INTRODUCTION.  The updated United States guideline for the determination of brain death in infants and children provides important direction for clinicians tasked with determining death.[1] The guideline unfortuantely lacks direction for apnea testing when a patient is supported on extracorporeal membrane oxygenation (ECMO), as no published literature exists for this clinical situation.
 
METHODS. Retrospective observational case review. 
 
RESULTS. Three children ages 5 months, 2 years, and 14 years, supported on veno-arterial (VA) ECMO following cardiopulmonary arrest, developed a neurologic exam consistent with brain death.  Apnea testing on VA ECMO was successfully performed using the following method:
 
1.    PaCO2 was normalized by adjusting ECMO sweep gas flow and obtaining a baseline arterial blood gas (ABG) analysis.
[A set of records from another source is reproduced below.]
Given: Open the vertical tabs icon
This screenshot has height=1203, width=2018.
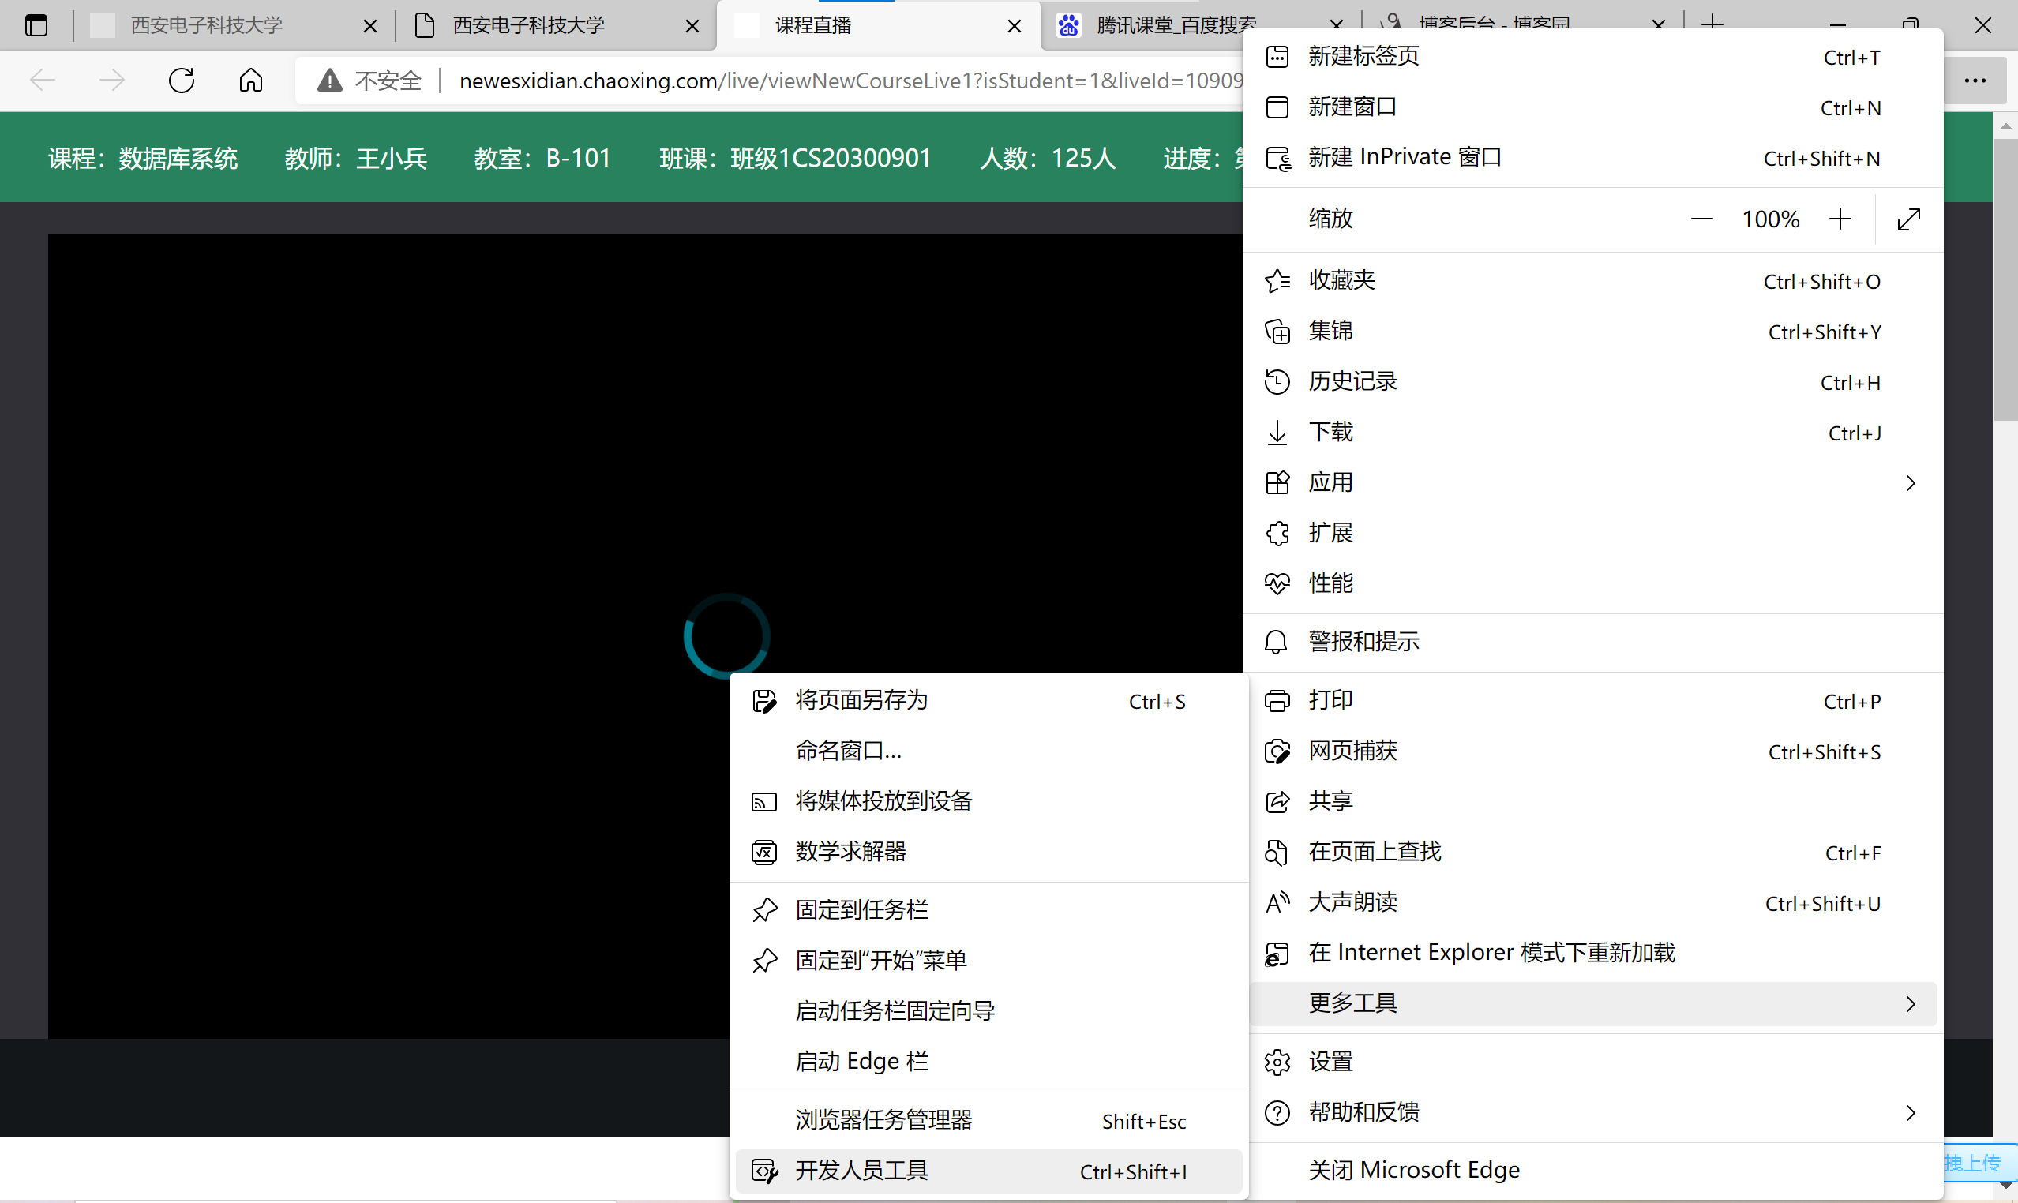Looking at the screenshot, I should (36, 26).
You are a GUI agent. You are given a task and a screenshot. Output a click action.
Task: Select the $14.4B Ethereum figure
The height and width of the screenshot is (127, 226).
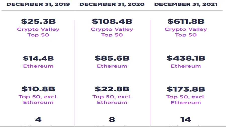pos(38,58)
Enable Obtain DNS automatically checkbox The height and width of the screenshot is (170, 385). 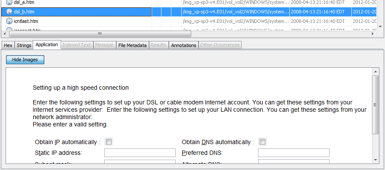tap(262, 142)
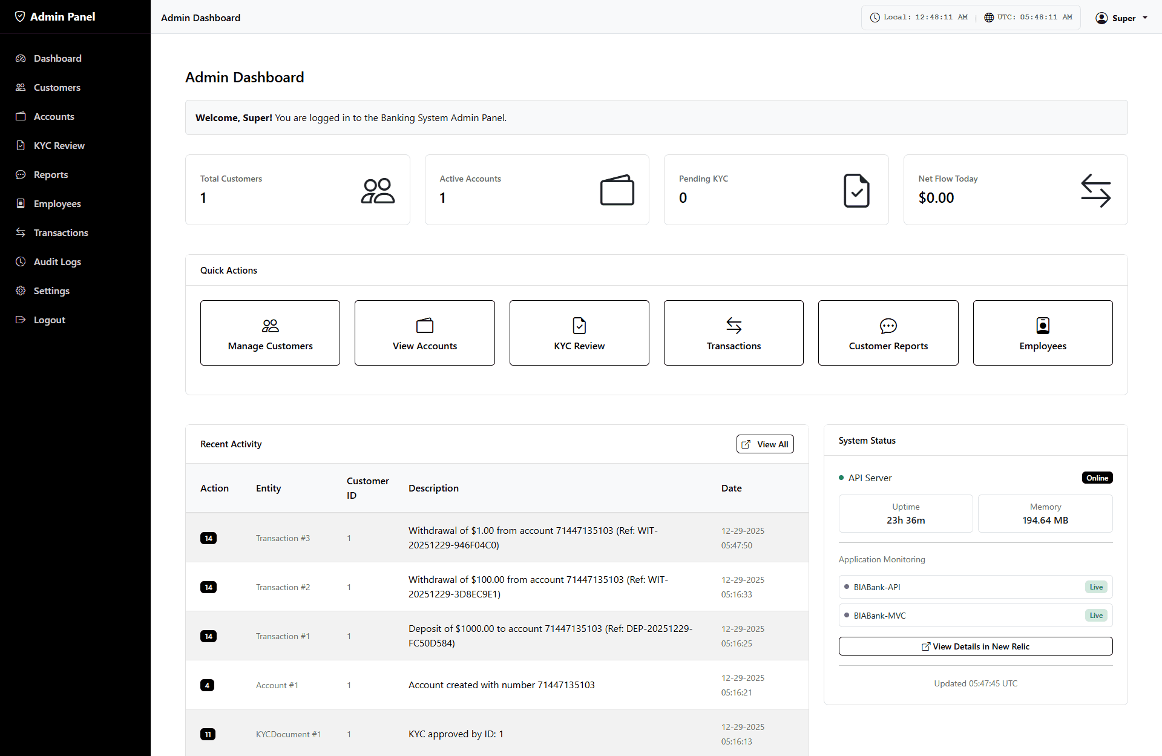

2.    Sweep gas FiO2 was increased to 1.0 to provide preoxygenation on VA-ECMO.
3.    A flow-inflating bag system with continuous positive airway pressure and FiO1.0 was used after removing the patient from mechanical ventilation support.
4.    Sweep gas flow was reduced to 0.1 L/min for smaller children and 1.0 L/min for larger children while maintaining sweep gas FiO2 at 1.0.  Rate of PaCO2 rise was monitored using CDI blood parameter monitoring system and correlated with ABG analysis to confirm PaCO2 level reached the recommended threshold to support brain death determination.
 
In two cases, apnea testing was able to be successfully performed.  In one case, the patient developed hemodynamic instability and hypoxia, and the apnea test was terminated.  
 
CONCLUSIONS. This pediatric case series describes a method of conducting apnea testing for children supported with VA ECMO. We address an important clinical scenario that has not been previously described in children undergoing brain death testing.